**PROBLEM STATEMENT**
Restate the records in their entirety, word for word.

**Items from a data source**

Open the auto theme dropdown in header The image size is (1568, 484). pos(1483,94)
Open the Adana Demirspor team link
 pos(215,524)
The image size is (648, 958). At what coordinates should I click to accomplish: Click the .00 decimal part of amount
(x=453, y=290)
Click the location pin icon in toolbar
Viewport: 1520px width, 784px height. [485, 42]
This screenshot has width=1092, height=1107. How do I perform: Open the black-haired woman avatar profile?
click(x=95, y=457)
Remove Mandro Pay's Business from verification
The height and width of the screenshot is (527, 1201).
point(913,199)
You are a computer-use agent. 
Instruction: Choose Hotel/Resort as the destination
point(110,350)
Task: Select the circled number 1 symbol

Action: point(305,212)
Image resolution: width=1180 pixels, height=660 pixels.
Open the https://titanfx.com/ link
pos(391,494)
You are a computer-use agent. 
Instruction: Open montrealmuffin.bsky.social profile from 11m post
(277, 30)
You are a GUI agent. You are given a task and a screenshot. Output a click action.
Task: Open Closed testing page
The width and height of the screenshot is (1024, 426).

**RESPONSE BOX**
Open the auto theme dropdown in header The image size is (1568, 484). pos(1483,94)
Open the Adana Demirspor team link
 pos(215,524)
The image size is (648, 958). At what coordinates should I click to accomplish: Click the .00 decimal part of amount
(x=453, y=290)
Click the location pin icon in toolbar
Viewport: 1520px width, 784px height. [485, 42]
This screenshot has width=1092, height=1107. How do I perform: Open the black-haired woman avatar profile?
click(x=95, y=457)
Remove Mandro Pay's Business from verification
The height and width of the screenshot is (527, 1201).
point(913,199)
You are a computer-use agent. 
Instruction: Choose Hotel/Resort as the destination
point(110,350)
Task: Select the circled number 1 symbol

Action: point(305,212)
Image resolution: width=1180 pixels, height=660 pixels.
Open the https://titanfx.com/ link
pos(391,494)
You are a computer-use agent. 
Instruction: Open montrealmuffin.bsky.social profile from 11m post
(277, 30)
You are a GUI agent. You are given a task and a screenshot. Output a click action.
Task: Open Closed testing page
The width and height of the screenshot is (1024, 426).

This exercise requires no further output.